Ce dispositif permet de séparer de manière étanche le patrimoine dédié à l’activité professionnelle du patrimoine personnel : le patrimoine personnel est le gage des créanciers personnels de l’entrepreneur, tandis que le patrimoine professionnel constitue le gage de ses créanciers professionnels. En cas de faillite, les biens personnels des commerçants et des artisans ne pourront donc plus être saisis, comme c’est déjà le cas dans les sociétés (SA, SARL…).
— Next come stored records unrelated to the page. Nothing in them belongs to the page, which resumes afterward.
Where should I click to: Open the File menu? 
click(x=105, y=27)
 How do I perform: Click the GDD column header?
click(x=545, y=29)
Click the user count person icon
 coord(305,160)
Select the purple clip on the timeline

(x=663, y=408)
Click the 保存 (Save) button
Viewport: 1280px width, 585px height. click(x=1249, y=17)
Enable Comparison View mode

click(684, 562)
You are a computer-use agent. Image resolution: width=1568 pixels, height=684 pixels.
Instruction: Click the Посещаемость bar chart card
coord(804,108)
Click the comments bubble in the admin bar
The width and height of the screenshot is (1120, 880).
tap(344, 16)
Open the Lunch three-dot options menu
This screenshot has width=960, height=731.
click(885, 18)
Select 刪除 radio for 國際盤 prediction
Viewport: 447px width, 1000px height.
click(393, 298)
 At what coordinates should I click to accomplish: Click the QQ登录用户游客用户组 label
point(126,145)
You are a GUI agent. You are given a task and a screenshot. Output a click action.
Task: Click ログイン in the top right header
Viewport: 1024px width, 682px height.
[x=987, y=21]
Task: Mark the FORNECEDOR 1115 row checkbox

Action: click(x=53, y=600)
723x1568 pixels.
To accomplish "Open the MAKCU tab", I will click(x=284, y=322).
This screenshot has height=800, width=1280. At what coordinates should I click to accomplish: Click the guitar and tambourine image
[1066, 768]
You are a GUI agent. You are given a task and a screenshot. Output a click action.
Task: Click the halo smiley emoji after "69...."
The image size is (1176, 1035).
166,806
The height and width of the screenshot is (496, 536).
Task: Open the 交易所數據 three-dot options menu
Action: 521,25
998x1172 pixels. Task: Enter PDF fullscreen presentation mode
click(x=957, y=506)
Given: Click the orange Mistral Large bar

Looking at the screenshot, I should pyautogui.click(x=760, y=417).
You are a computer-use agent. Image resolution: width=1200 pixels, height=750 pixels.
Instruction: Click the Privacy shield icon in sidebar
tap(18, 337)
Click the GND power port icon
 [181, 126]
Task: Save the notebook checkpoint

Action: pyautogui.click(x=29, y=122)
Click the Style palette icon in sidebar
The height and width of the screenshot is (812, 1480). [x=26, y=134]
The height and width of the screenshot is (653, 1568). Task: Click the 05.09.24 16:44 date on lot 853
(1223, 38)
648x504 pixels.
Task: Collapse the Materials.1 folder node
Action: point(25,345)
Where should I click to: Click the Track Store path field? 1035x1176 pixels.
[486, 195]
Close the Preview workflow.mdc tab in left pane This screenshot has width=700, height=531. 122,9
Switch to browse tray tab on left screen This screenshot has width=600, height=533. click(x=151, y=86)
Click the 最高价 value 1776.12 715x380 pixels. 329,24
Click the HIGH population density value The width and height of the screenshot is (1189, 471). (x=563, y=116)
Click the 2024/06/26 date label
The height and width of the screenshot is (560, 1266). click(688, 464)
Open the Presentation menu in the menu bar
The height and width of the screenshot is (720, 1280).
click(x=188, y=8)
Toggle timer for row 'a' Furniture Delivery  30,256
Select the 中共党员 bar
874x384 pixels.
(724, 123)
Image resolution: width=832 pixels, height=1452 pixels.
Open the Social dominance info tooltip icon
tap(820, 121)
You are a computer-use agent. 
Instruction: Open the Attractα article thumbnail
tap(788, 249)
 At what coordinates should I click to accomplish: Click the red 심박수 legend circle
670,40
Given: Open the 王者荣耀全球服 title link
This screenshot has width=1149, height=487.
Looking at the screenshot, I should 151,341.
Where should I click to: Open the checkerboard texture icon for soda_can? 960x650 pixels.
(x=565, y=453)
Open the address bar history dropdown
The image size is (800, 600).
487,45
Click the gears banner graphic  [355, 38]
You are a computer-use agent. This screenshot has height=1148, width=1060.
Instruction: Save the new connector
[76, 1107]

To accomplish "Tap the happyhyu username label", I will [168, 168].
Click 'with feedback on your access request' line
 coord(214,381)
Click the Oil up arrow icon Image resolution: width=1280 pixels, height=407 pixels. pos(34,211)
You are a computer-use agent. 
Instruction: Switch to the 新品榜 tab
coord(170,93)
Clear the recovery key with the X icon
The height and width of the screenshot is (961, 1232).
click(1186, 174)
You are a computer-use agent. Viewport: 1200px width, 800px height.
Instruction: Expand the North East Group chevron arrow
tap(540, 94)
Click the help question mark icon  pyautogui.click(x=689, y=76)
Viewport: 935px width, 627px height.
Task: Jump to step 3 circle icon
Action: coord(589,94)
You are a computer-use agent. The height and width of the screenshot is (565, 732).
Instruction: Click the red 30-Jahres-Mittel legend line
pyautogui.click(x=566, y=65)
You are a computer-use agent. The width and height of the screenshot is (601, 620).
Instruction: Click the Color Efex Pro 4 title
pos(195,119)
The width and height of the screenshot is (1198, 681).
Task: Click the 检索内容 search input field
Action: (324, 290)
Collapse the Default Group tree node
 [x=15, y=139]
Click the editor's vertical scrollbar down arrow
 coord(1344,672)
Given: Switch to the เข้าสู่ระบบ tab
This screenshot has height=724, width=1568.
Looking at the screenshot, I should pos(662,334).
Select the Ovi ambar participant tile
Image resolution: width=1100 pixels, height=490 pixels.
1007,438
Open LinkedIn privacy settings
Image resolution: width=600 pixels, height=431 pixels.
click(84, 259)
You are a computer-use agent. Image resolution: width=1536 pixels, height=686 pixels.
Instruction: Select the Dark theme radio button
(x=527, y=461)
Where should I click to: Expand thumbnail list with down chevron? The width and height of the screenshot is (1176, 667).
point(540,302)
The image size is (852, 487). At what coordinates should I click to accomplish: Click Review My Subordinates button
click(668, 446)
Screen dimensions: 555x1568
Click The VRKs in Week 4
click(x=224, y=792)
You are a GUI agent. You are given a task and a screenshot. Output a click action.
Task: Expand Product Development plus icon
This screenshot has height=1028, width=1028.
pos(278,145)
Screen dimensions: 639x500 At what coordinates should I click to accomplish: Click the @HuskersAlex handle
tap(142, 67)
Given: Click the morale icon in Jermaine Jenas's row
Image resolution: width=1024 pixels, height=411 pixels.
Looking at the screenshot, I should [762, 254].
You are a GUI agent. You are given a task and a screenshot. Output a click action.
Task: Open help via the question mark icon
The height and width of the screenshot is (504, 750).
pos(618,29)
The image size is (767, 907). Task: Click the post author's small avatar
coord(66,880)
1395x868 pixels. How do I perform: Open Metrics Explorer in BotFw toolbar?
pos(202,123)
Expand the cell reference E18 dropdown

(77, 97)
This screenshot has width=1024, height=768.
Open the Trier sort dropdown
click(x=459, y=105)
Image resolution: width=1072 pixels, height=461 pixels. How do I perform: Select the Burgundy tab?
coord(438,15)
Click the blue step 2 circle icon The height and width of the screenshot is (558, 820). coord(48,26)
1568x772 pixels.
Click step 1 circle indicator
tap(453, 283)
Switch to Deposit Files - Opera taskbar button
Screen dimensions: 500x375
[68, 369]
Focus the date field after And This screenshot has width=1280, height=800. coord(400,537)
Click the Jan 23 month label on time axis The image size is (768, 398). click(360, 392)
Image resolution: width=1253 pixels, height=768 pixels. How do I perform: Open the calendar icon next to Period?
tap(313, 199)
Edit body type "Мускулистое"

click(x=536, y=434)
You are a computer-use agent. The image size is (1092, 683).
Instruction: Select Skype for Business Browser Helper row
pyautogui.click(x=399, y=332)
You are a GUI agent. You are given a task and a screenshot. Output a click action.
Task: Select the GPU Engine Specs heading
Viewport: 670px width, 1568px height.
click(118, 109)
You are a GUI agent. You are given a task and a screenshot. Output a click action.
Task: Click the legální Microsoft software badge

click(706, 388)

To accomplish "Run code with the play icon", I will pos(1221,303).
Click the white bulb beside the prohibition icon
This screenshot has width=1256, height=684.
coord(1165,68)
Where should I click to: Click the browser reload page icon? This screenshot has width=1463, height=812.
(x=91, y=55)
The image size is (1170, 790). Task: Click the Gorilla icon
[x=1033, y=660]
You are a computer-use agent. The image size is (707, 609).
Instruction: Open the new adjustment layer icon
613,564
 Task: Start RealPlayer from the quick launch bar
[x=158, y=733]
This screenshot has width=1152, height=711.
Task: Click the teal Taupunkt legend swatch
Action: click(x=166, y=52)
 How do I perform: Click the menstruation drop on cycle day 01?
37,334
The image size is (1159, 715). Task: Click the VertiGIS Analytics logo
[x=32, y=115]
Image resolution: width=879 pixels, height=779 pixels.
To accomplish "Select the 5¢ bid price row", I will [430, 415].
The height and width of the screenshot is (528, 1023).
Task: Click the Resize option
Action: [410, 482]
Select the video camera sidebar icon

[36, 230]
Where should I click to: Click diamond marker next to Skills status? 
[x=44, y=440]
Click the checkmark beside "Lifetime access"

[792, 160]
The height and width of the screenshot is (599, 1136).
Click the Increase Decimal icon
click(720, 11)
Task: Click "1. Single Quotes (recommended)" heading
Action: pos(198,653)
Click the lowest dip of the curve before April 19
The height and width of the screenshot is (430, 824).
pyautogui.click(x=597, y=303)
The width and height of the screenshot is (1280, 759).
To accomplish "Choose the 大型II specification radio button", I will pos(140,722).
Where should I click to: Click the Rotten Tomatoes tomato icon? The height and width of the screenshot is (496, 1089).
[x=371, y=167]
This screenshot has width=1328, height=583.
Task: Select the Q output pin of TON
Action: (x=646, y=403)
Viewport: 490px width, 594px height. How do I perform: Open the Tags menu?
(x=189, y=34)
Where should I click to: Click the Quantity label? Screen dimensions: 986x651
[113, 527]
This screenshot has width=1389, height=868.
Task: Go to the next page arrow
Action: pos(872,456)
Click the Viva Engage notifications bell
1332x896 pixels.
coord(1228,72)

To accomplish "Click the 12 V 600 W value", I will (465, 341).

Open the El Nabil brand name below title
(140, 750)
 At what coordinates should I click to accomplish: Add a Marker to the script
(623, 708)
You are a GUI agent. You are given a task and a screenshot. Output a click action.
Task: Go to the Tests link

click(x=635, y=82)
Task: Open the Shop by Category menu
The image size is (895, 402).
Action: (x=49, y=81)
Les droits des créanciers antérieurs ne sont toutefois pas remis en cause : l’affectation du patrimoine n’a d’effet que vis-à-vis des créanciers postérieurs.

L’entrepreneur individuel reste propriétaire des deux patrimoines et n’est pas contraint de créer une société pour protéger son patrimoine et sa famille.

En matière de fiscalité, l’entrepreneur individuel à responsabilité limitée pourra choisir entre l’impôt sur le revenu ou l’impôt sur les sociétés. Le projet de loi met ainsi fin à la différence de traitement fiscal entre les sociétés et les entrepreneurs individuels.

1,5 millions : C’est le nombre d’entreprises individuelles en France, soit près de la moitié des entreprises françaises.